(To be done)
A) In the interview with Margaret Kilgallen, which ink colors does she say manuscripts normally used?
B) In the Margaret Kilgallen interview, rewrite the passage starting at "Margaret Kilgallen discusses" and ending at "natural history book.", changing "studio" to "workshop".

(Selected excerpt)

• • • •

Interview

Influences, Train Marking, and Graffiti

Margaret Kilgallen

Margaret Kilgallen discusses her influences and the goals she worked towards in her art.

ART21: You have many books here in your studio—very eclectic, like this one—it’s a very old natural history book.

KILGALLEN: Oh, of the Indies, probably. I don’t know, French. When I first started painting seriously, I used to look at a lot of typography from the sixteenth century, fifteenth century. I was interested in manuscript painting, and the lettering that is on the manuscripts, and the color of the page, and the color of the inks that they used, which were normally black and red and sometimes blue. That sort of tied into bookbinding, for me, and the type of typography that I would see in books I’d repair, or the old pages of the books that I would repair. And that also relates to this book here. I think part of the reason it’s so beautiful is that the pages were printed like they are in the manuscripts, so they still show the age that they are. And they also show the bleed-through of the ink on the back. The imagery is really kind of simple and graphic and descriptive of what was natural in the life of the people living in the Indies. But what I like about it is how simple and graphic the images are.

• • • •

(Dataset content)
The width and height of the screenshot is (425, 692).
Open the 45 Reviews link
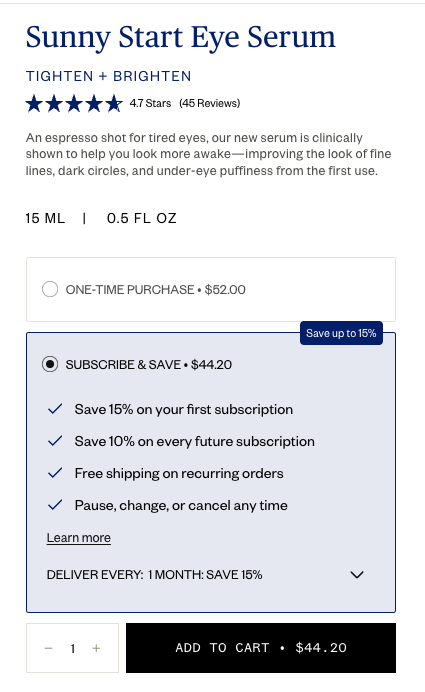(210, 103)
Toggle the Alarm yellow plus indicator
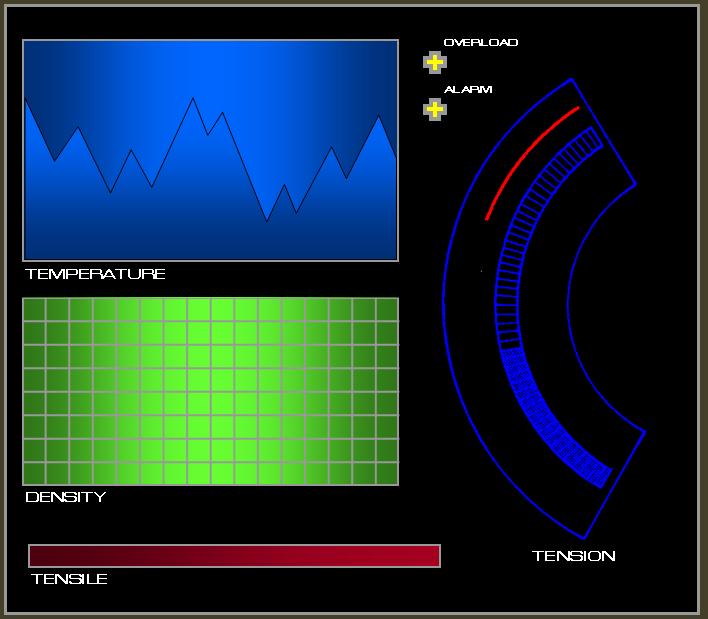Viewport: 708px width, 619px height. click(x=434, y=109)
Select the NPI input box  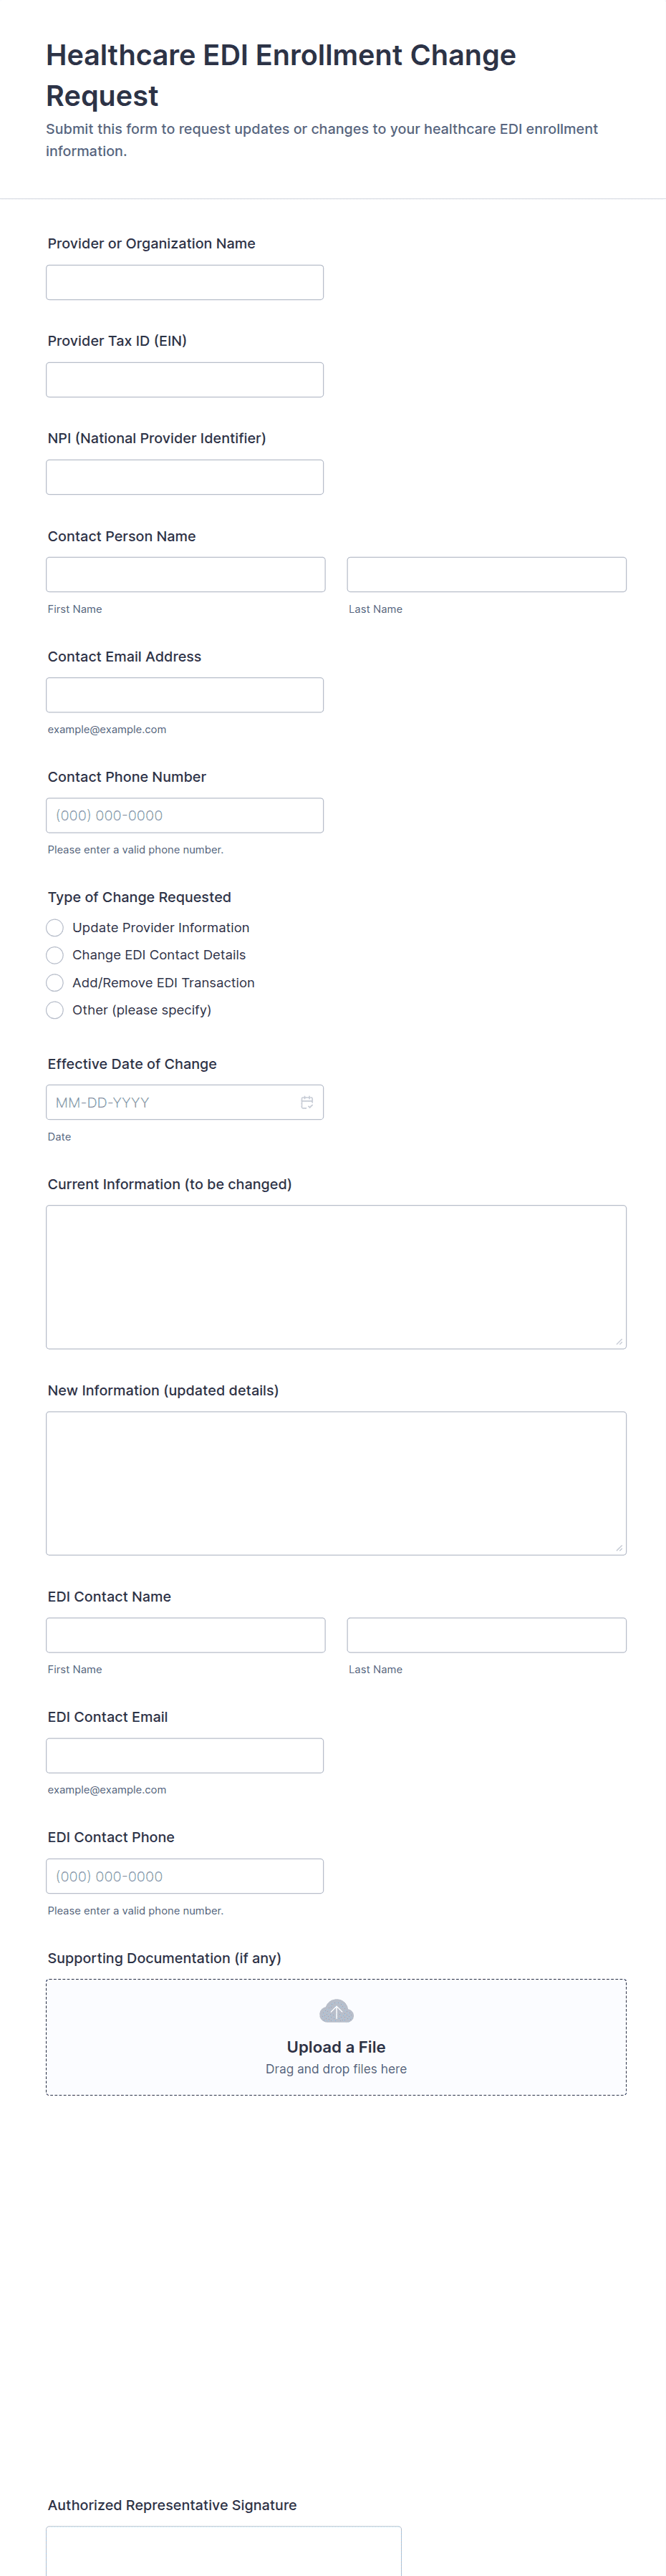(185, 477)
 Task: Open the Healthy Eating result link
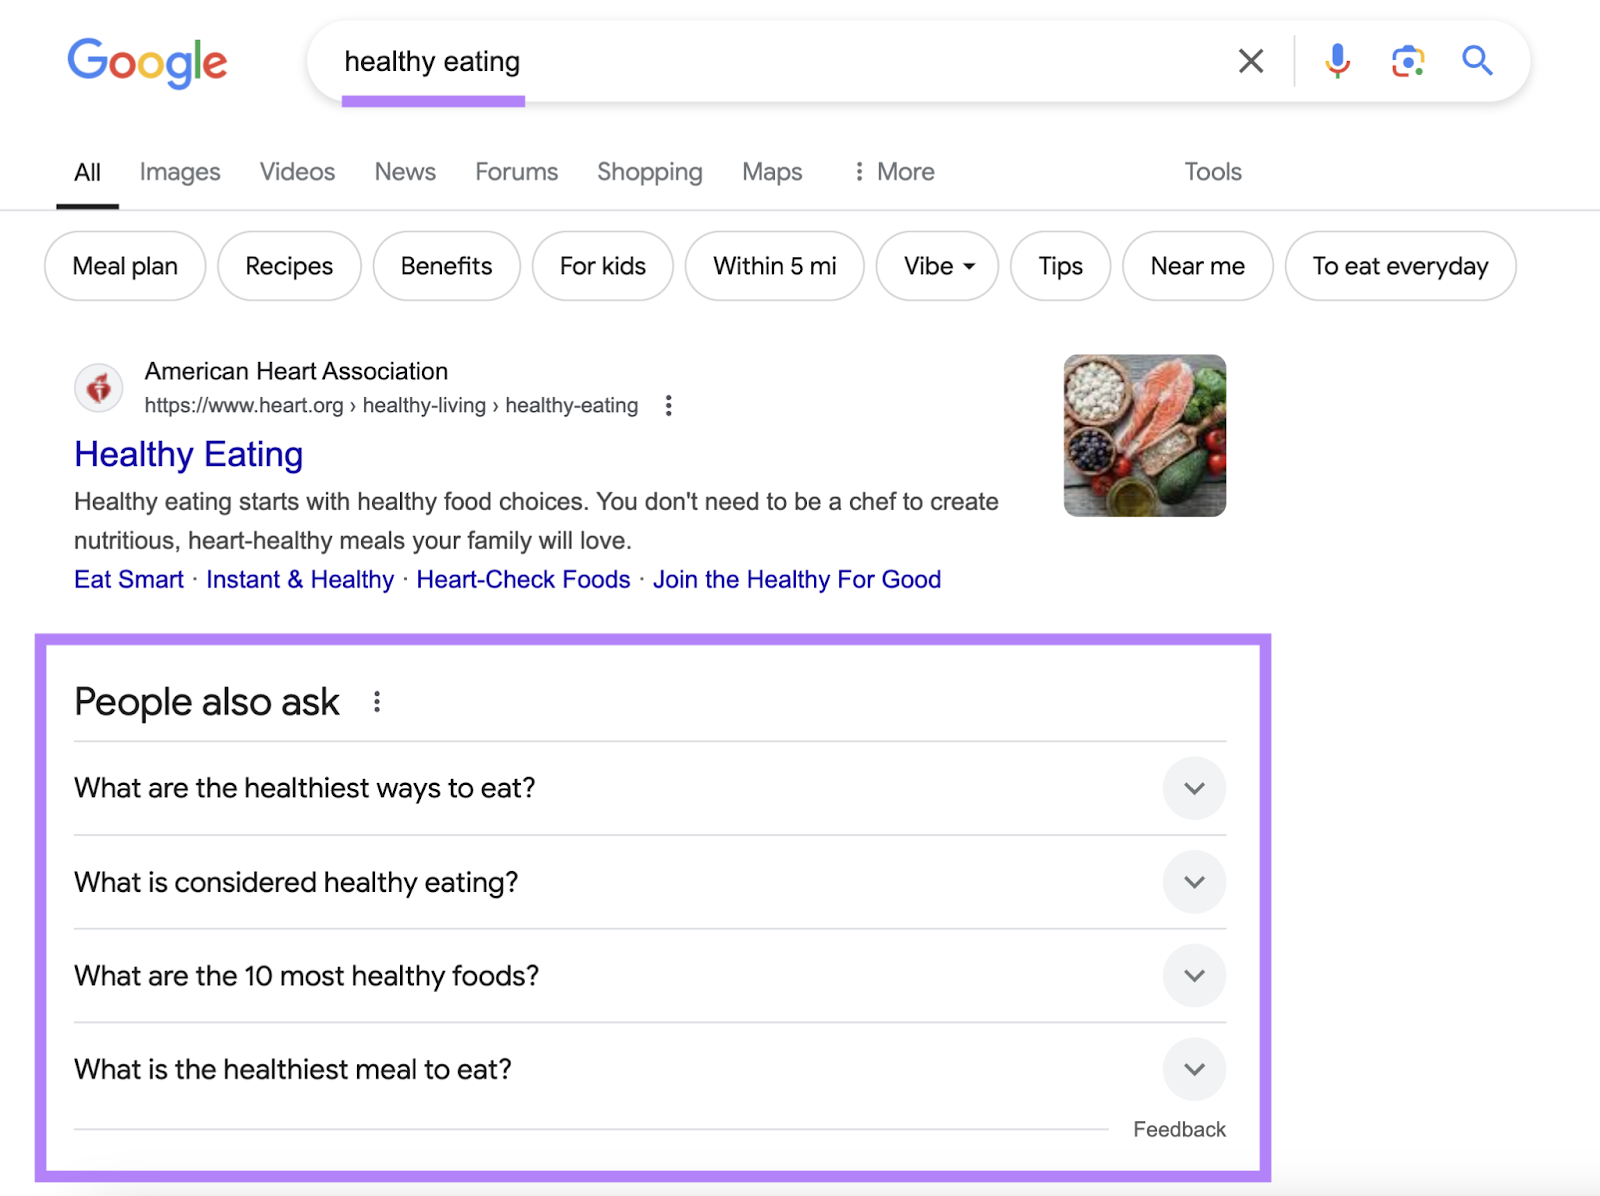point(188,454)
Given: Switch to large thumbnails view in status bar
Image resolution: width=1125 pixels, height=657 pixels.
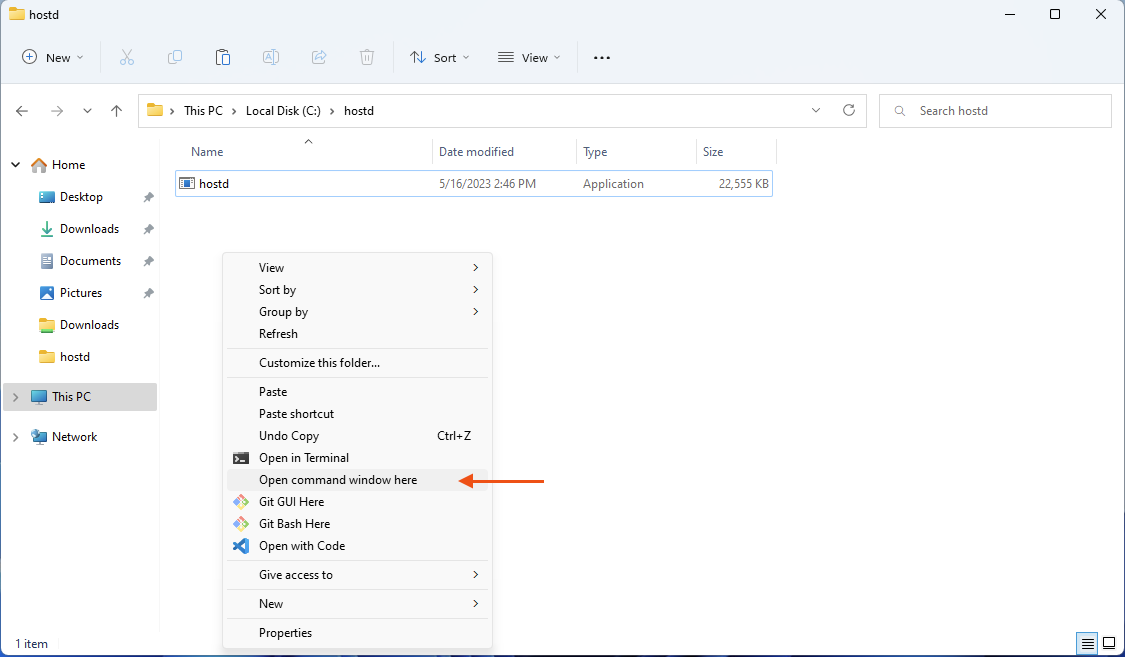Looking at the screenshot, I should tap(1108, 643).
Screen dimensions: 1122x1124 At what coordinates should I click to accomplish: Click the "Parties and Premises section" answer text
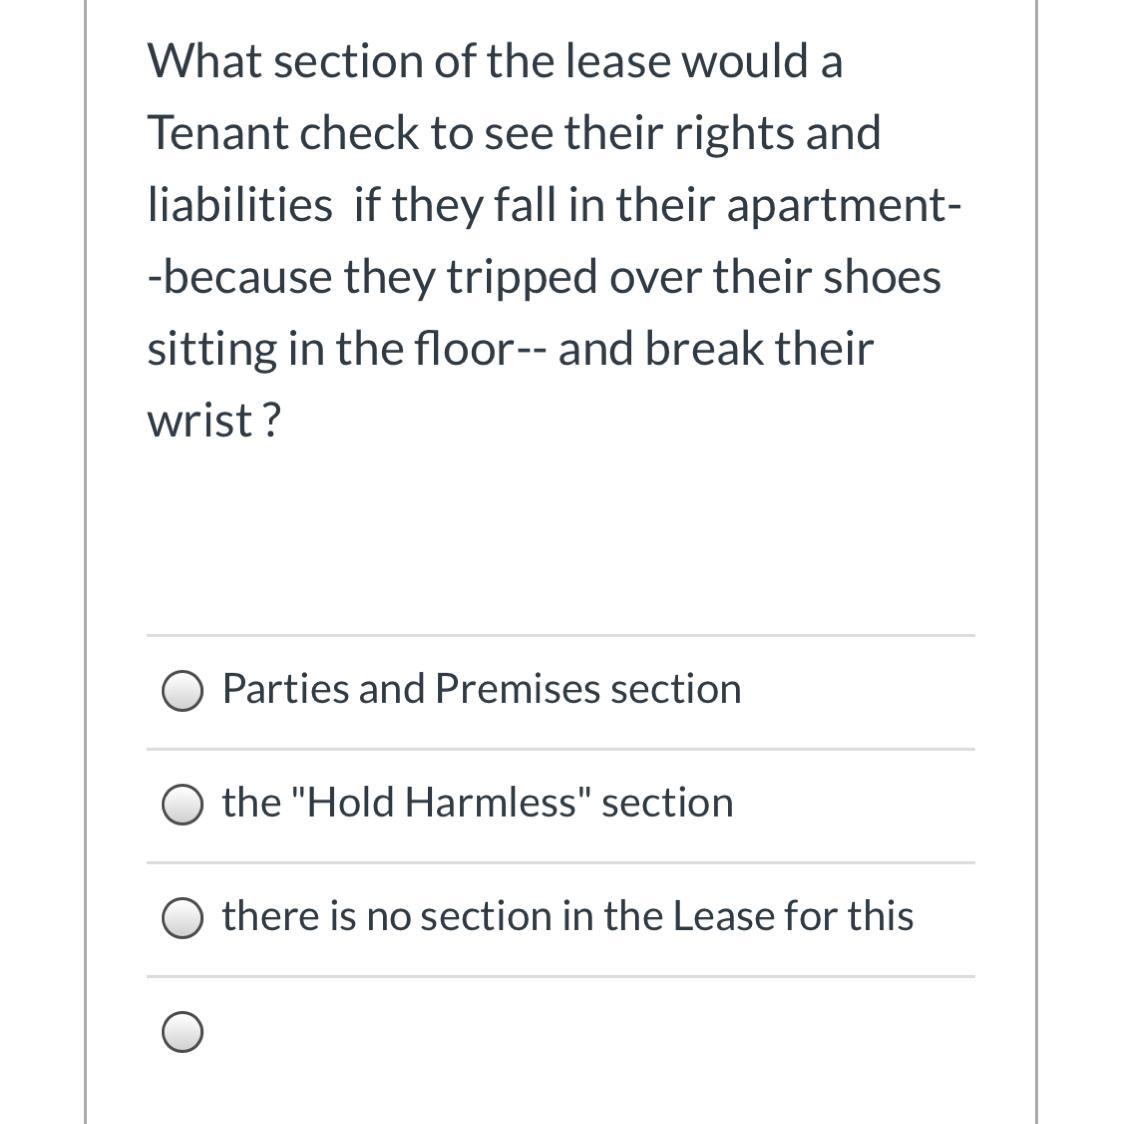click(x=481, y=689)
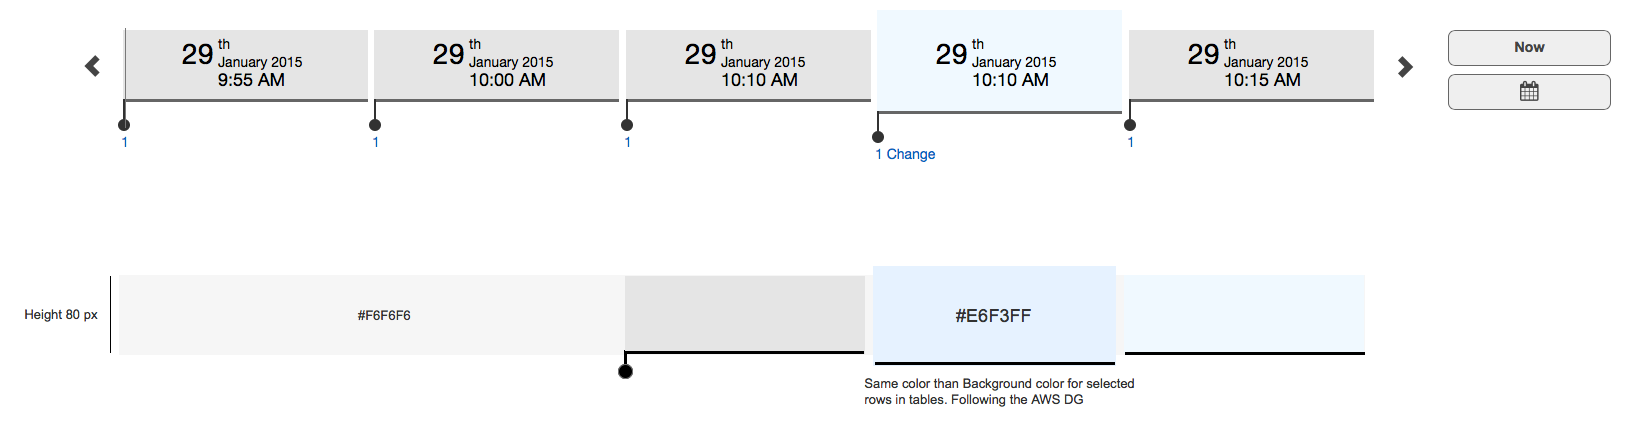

• • • •

(Solutions by task)
A) Black and red, and sometimes blue.

B)
Margaret Kilgallen discusses her influences and the goals she worked towards in her art.

ART21: You have many books here in your workshop—very eclectic, like this one—it’s a very old natural history book.